Max Frisch hat einmal gesagt, Thomas Mann habe zwar lange in seiner Nähe gewohnt, aber er (Frisch) habe nie seine Nähe gesucht, er habe nicht geglaubt, dass Mann ihm etwas zu geben haben würde. Dagegen sei Brecht der Mann gewesen, dessen Größe immer einschüchternder gewesen sei, wenn man ihn nicht gesehen habe. Aushaltbar nur durch Nähe.
Und Frischs Texte über Brecht zeigen dann einen wahrhaft Großen. Eine Figur, von der man kaum glauben kann, dass sie heute - wo viele seiner Texte so aktuell sind - im literarischen Leben so wenig Aufmerksamkeit findet.
Doch was hat das mit Heinrich und Thomas Mann zu tun?
Thomas kann mit 25 Jahren auf ein - in seiner Art - unübertreffliches Meisterwerk zurückblicken, das ihm den Nobelpreis einbringen sollte. Aber er bleibt dabei nicht stehen, entwickelt sich fort in Zeitromanen, seiner großen mythologischen Tetralogie Joseph und seine Brüder, seiner höchst individuellen Bearbeitung des Fauststoffs und den großartigen humorgetränkten Alterswerken.

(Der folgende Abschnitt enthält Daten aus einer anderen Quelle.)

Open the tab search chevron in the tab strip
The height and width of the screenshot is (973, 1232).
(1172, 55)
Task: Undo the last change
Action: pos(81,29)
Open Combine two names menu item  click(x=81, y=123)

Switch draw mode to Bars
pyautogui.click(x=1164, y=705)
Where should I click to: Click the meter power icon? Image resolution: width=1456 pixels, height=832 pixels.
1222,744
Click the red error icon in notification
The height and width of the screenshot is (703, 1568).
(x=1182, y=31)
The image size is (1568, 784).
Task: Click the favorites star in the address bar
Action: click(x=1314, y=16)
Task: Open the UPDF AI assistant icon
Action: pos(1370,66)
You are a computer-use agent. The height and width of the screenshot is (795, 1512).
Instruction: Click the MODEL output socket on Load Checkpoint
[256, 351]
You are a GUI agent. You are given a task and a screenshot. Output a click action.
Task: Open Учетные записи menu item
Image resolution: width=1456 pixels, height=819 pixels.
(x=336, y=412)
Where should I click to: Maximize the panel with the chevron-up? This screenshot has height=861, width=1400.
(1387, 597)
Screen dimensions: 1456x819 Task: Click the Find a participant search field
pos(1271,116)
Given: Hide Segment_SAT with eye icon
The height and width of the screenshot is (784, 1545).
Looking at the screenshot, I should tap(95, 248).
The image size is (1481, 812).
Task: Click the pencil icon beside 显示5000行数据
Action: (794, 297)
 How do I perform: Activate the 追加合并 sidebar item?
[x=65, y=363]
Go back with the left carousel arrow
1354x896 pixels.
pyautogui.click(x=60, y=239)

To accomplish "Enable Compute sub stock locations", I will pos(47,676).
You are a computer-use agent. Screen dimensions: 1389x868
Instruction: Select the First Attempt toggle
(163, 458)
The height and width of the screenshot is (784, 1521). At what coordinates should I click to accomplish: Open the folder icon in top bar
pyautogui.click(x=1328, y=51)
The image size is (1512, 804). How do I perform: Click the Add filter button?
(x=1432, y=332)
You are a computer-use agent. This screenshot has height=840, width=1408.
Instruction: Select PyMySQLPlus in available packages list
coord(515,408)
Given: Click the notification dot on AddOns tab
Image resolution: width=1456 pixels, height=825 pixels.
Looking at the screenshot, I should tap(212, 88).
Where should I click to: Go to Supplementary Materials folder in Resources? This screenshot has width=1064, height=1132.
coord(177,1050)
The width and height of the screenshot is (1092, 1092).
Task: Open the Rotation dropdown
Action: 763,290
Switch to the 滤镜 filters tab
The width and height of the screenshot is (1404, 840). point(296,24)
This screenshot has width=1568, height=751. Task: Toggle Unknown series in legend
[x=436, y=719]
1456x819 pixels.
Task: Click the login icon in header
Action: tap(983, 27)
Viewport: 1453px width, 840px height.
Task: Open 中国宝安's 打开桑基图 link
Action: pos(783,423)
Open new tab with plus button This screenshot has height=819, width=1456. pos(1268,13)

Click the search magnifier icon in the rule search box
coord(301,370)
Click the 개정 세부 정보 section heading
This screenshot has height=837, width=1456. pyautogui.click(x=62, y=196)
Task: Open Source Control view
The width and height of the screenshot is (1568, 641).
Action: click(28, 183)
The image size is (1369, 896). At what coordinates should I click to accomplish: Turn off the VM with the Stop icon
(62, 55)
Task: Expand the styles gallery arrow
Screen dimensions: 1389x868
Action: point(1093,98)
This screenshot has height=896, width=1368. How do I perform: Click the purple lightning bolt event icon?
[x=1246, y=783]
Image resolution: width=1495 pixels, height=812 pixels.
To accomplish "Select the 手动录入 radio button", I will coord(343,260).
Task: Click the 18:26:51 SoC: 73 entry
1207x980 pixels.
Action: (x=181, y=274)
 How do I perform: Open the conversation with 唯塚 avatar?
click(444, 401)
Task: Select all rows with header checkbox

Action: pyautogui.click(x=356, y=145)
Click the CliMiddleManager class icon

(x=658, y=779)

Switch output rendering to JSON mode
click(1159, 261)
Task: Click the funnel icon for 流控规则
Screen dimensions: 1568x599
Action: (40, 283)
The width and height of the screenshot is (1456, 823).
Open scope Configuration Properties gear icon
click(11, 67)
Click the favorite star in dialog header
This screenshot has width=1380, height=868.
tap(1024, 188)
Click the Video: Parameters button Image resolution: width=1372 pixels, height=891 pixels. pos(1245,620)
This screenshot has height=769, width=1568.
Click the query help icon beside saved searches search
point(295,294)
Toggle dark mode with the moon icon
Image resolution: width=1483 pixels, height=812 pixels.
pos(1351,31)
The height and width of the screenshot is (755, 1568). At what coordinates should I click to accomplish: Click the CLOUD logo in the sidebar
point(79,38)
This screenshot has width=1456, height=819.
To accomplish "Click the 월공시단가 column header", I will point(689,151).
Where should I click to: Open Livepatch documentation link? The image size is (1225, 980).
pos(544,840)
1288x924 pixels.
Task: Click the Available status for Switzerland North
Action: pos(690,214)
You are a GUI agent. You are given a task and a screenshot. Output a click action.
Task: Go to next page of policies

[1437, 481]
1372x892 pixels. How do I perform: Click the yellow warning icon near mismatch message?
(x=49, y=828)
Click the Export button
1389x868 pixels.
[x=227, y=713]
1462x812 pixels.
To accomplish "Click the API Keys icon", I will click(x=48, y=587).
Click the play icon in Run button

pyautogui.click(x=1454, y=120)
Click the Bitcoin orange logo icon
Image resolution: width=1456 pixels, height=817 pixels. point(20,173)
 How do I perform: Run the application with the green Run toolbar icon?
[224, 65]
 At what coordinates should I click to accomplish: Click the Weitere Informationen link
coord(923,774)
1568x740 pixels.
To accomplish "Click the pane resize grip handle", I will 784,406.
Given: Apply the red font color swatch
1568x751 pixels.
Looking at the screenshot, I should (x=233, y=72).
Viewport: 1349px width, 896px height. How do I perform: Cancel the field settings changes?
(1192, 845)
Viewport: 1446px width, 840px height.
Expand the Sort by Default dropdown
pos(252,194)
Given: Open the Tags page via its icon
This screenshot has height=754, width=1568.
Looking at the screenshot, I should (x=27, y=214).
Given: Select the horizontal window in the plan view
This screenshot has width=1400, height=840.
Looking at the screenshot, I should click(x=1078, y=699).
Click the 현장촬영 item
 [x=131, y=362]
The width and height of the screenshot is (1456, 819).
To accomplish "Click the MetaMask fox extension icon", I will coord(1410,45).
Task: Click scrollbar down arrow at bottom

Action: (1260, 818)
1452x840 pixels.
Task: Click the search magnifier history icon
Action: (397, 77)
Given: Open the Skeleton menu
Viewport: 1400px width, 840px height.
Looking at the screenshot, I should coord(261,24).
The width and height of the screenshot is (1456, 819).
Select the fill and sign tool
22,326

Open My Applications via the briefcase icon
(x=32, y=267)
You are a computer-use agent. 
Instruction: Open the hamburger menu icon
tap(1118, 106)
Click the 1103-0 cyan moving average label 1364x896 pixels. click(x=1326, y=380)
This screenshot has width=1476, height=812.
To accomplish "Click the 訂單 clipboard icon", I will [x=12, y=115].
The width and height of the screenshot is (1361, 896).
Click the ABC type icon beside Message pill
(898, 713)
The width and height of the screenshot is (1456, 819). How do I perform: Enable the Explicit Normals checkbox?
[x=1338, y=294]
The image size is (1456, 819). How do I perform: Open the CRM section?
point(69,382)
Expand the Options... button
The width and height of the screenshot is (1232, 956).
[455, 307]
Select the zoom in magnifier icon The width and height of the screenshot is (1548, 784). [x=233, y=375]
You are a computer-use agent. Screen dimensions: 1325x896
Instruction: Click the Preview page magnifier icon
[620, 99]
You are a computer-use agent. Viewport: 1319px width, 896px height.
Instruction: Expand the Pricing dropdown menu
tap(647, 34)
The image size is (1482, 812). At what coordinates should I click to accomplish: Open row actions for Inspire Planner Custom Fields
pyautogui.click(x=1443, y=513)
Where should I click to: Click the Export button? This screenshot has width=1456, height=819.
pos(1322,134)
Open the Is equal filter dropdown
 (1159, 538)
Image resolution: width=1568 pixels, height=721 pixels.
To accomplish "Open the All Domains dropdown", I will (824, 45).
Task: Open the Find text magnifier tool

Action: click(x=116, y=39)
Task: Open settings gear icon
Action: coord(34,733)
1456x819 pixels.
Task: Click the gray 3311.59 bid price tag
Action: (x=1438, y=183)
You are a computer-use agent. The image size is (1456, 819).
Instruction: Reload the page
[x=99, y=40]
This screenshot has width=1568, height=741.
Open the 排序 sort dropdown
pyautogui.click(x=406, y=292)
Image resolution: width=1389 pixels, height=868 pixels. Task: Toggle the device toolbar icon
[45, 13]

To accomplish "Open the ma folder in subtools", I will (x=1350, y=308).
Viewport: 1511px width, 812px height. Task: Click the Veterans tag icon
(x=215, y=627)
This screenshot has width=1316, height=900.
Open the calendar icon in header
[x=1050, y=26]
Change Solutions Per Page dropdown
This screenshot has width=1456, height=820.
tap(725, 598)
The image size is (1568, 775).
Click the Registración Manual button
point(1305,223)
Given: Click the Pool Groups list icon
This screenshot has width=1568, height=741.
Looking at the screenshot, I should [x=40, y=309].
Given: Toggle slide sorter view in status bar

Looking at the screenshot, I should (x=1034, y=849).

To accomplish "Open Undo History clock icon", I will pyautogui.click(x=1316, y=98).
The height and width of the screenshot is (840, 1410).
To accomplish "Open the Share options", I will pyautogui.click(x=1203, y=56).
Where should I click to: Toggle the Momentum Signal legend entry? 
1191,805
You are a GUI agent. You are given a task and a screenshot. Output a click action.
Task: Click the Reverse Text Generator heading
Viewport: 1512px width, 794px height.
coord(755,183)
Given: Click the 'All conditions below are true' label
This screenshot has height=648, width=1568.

Heinrich schafft später als Thomas die großen Werke, die seinen Ruhm begründen: Professor Unrat 1905 und Der Untertan 1918 und sein Hauptwerk, den Henri Quatre 1935. Dazwischen und danach durchaus Bemerkenswertes, aber nichts, was wie Thomas Manns Werke fast alle bleibende allgemeine Aufmerksamkeit erregt hätte.
Gegenwärtig lese ich parallel in Donald A. Prater: Thomas Mann. Deutscher und Weltbürger, Hanser 1995 und Manfred Flügge: Heinrich Mann. Eine Biographie. Rowohlt 2006.
Später mehr, z.B. dazu, wie Thomas Mann immer wieder an Goethe angeknüpft hat und dazu, wie Brecht anders als Thomas Mann, das poetische Universalgenie des 20. Jahrhunderts wurde. (Freilich, unter den Labels Brecht und Thomas Mann habe ich schon einiges dazu gesagt, mehr, als mir beim Schreiben dieses Eintrags bewusst war.)